Now here was a new sight at a Louisville Orchestra concert: bicycles tied up to handrails on the steps outside the Kentucky Center for the Arts. Much of the audience for classical music may be graying, but younger fans here (some obviously arriving by bicycle) are turning out in small, but rising numbers for an art form whose heyday came the century before last.
Inside on stage in Whitney Hall last Friday night, Teddy Abrams, the new music director of the Louisville Orchestra — and certainly the draw for youthful fans — introduced fellow 20-something composer Sebastian Chang, whose first symphony was about to be premiered by the Louisville Orchestra.
One may be suspect of speeches before concerts, which generally involve many thanks to sponsors. But Abrams, 27, is passionate about presenting commissioned new music by living composers – for which the orchestra was so celebrated in the 1950s and 60s. And he has a nice way of talking with audiences about what they are about to hear.
Abrams noted that historically composers have stepped up to writing symphonies after building an extensive foundation in composition – and turned to Chang, lobbing a softball question about that for the composer to run with. To which Chang answered, “Yes,” hanging Abrams out to dry and handing the audience a nice laugh. Abrams laughed, too, and it was like seeing a couple of pals bumping into each other at a coffee shop. Chang slid up to an upright piano and talked about how his first movement would unfold. Very much, he said, in the conventional symphonic format.
And as the composer stepped off stage and Abrams dropped his baton to begin the symphony, one could feel the audience breathe a silent sigh of relief as Chang’s piece began with a comprehensible flow of chords and melodies. Not without modern edges, but certainly not like one of those things audiences have come to dread in so much new music. No shrieks and dissonant groans. Nobody dropped a recycling bin full of bottles and cans down the stairs. And no gong. Music!
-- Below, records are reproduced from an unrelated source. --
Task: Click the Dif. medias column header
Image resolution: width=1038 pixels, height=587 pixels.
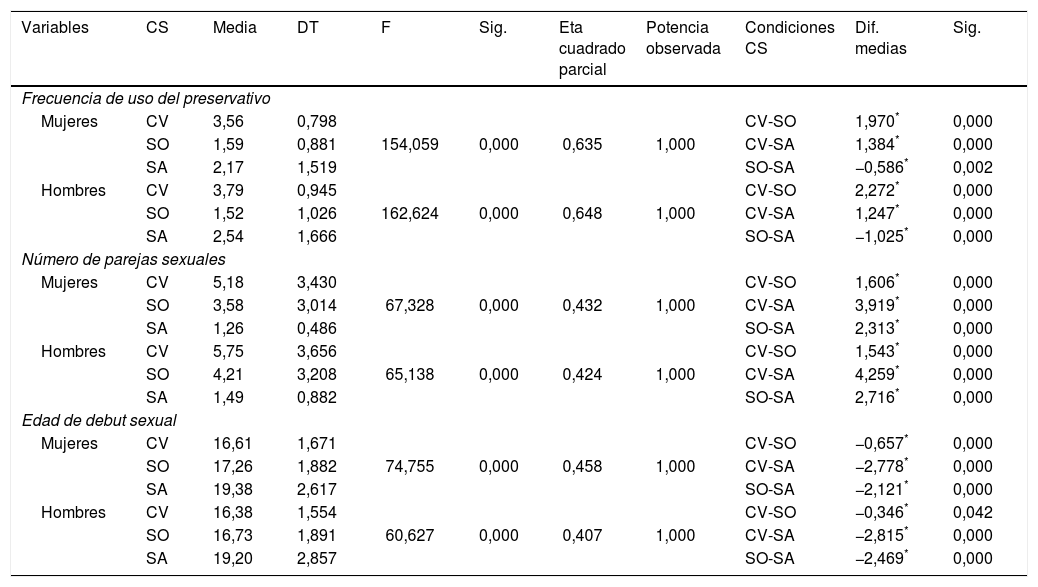Action: (x=881, y=39)
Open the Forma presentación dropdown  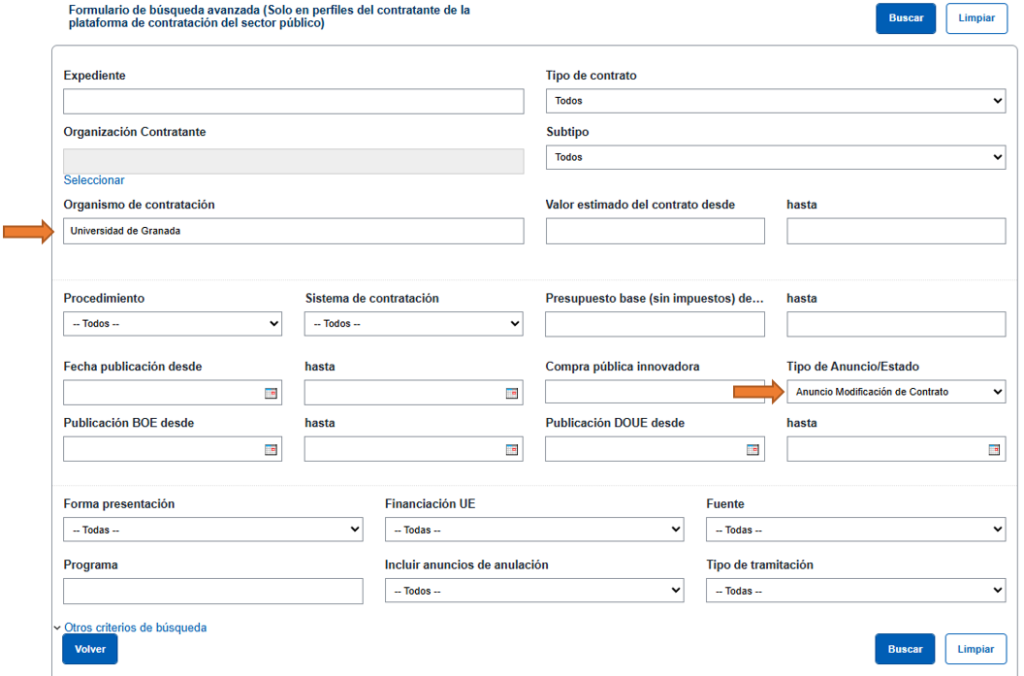tap(213, 530)
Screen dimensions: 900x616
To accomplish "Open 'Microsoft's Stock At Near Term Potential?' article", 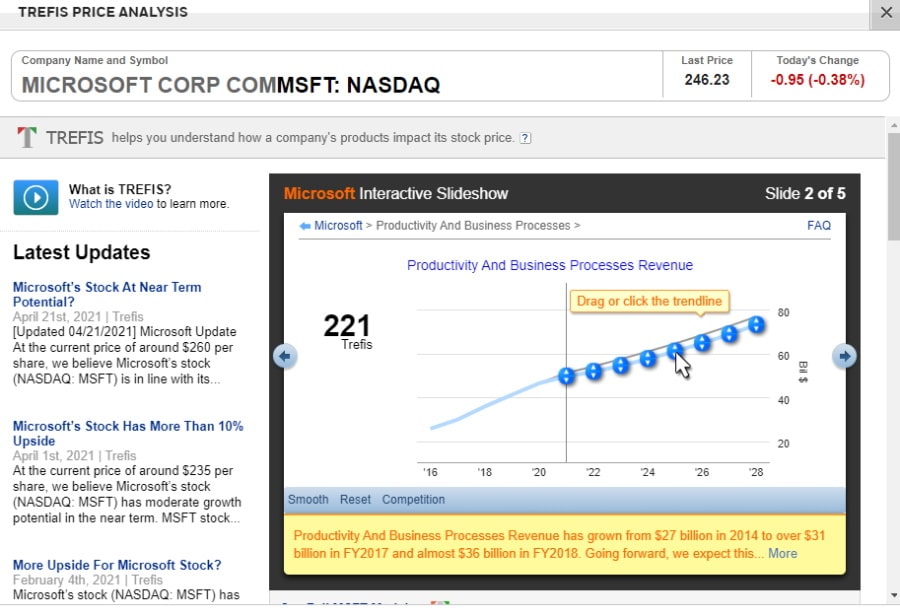I will pyautogui.click(x=107, y=295).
The first movement was not without it problems. In a couple of passages the strings seemed to lose stride against a countermelody in the winds. Abrams broadened his conducting to markedly measure time, beating: One. Two. Three … to help his orchestra through the rough patch. Probably the performers would disagree. But as the players leaned in closer to their stands, it occurred to me the “problem” was more in the orchestration than player error. Something that could probably be rewritten before next time. Like the way a stage company takes a new play to New Haven to work out the kinks before opening on Broadway. Goodness knows, many of the most famous operas of all time began inauspiciously, but ended in greatness. Just an opinion.
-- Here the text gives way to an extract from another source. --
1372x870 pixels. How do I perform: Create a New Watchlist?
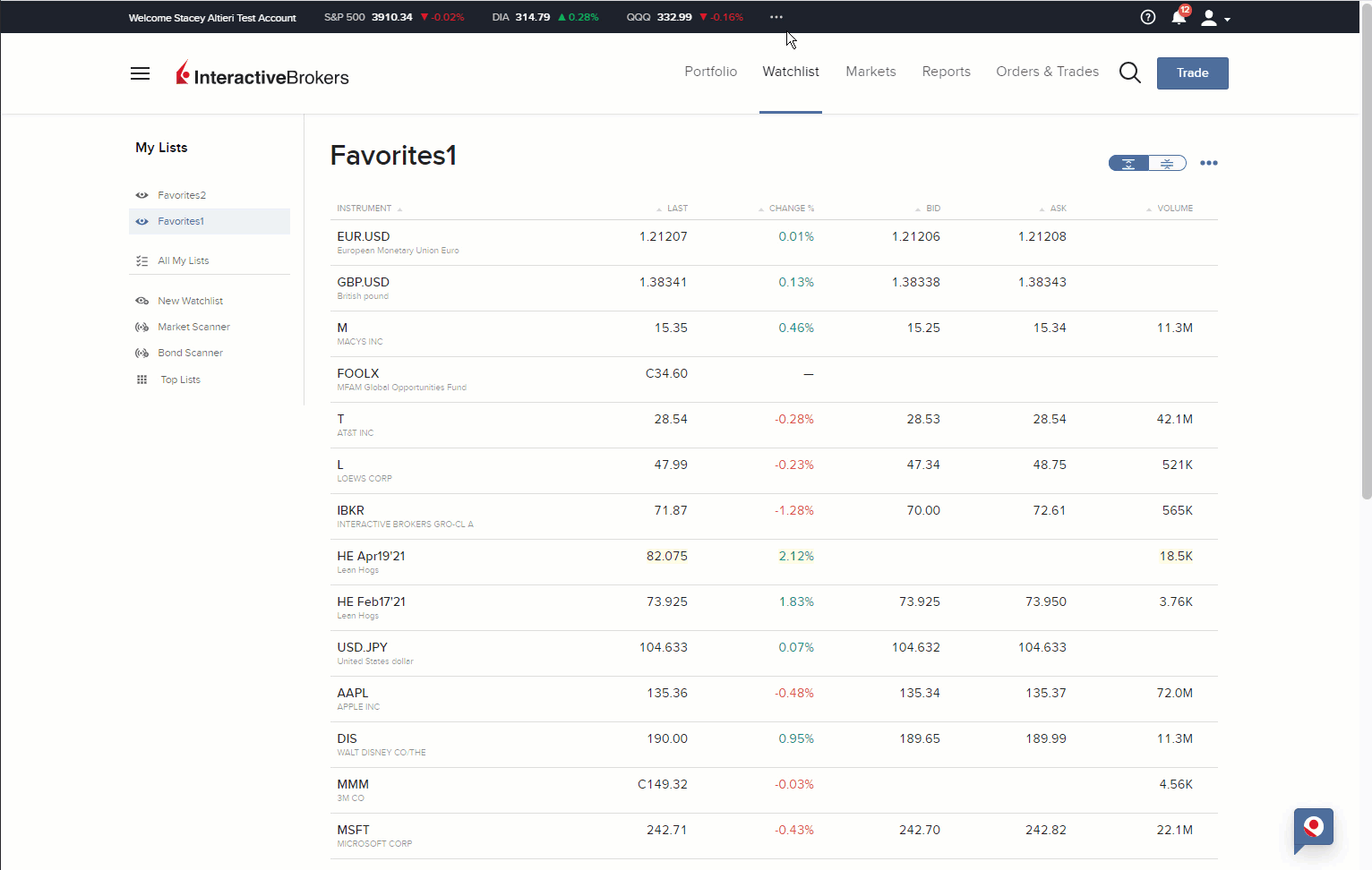pyautogui.click(x=189, y=300)
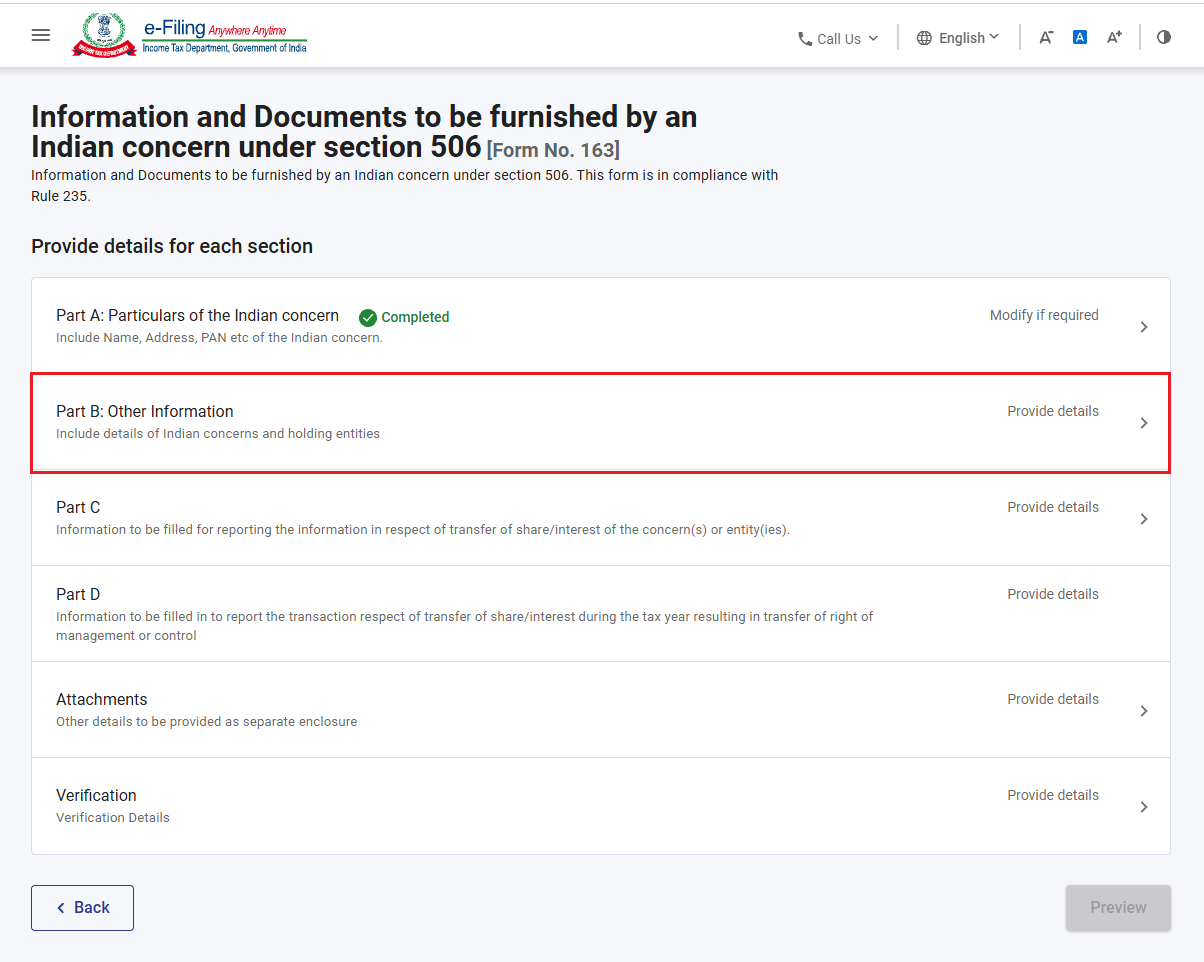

But the music shifted and the orchestra was soon humming nicely along again– finishing the first movement well, and proceeding to a sterling showing the rest of the way.
The second movement was a waltz, and “lilted” along — to borrow a word from Chang’s program notes: a “Viennese lilt,” as in the famous Strauss waltzes.
Then in third movement, a touch of jazz, with the piano and basses tumbling into a sound you might hear down the stairs of a Greenwich Village nightclub. Piano, bass, brick walls. The tinkle of ice in glasses. Atmospheric.
The best came last in the symphony’s fourth movement, with the trombones taking over the show. Chang’s score calls for two trombones, a bass trombone and a tuba (Donna Parkes, Brett Shuster, Raymond Horton and John DiCesare), and they brought down the house with a brassy, deep-booming chorus — while the strings chopped up a steel-edged accompaniment. A very interesting combination, reversing usual roles — with the trombones taking the lead, and the fiddles hacking out a relentless chop-chop-chop-chop beat. Violin bowings are marked on the music and the sections bow in unison. Here, the strident bowing proved a special visual treat.
Trombones don’t usually get this kind of musical nod. Perhaps the instrument’s most famous symphonic moment came when Beethoven called upon their authoritative sound in the third movement of his Fifth Symphony. (Which, incidentally, the orchestra performs April 23-25.) But here the ‘bones and tuba were the stars of the show, and it can be reliably reported that Whitney Hall rocked. Not rock ‘n’ roll. But something Sebastian Chang thought up that rocked the room.
After intermission, the orchestra stepped back 138 years for the Brahms Symphony No. 1, which premiered in Vienna in 1876, and has been a diamond of the classical repertory ever since. But, as Abrams pointed out, it was Brahms’ first try at a symphony, like Chang’s.
Particularly well done was a beautiful collaboration of concertmaster violinist Michael Davis and first horn Jon Gustely. Just entrancing.
So familiar is the Brahms symphony (in classical form, and to the players, who have all performed it over their careers) that it could probably be played without a conductor. But of course it is better with a good one — and Abrams provided maestro stokes, waving strings through broad sweeps, listening for the woodwinds and melding the tympani into the music with his fingertips. Abrams reached out to touch his orchestra with the tip of his baton, and the orchestra — obviously inspired — stretched out to meet it.